Du coup, les acheteurs, conscients des possibles difficultés en vue d’obtenir une éventuelle conversion de leur terrain, hésitent de plus en plus à faire l’acquisition d’un terrain agricole, sinon uniquement pour le revendre dans quelques années après qu’il est arrivé à maturité. «Il est préférable de voir dans un terrain agricole un investissement sur la durée plutôt que de l’acheter en se disant qu’on entamera des démarches en vue de la conversion», explique un agent immobilier qui rappelle qu’investir dans un terrain, quel que soit son statut, reste une valeur sûre.

Une democratisation de l’économie victime de son succès

C’est en 2005 que le gouvernement travailliste est venu de l’avant avec des amendements à la Sugar Industry Efficiency Act pour faciliter la conversion des terres agricoles. L’amendement, proposé par Arvin Boolell, alors ministre de l’Agro-industrie, dispense aux propriétaires de terrains de moins de 1 hectare du paiement de tout frais de morcellement, de taxe sur le transfert des terres (Land transfer tax), de la taxe sur les plus-values (Capital gains tax), ainsi que des frais de transcription. Seules contraintes: les terres concernées ne doivent pas être équipées de système d’irrigation et être situées dans des zones de développement.
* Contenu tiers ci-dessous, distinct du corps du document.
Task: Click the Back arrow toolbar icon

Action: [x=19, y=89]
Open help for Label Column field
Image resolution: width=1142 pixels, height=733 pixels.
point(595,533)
Cette mesure, qui visait à offrir aux petits planteurs une porte de sortie avec la baisse des revenus issus de l’industrie cannière, s’inscrivait dans le contexte du programme de démocratisation de l’économie cher à l’ancien gouvernement. Victime de son succès, ce programme a, en effet, permis à de nombreux petits planteurs de vendre leurs parcelles. Trop, visiblement aux yeux du gouvernement qui a, par la suite, serré la vis.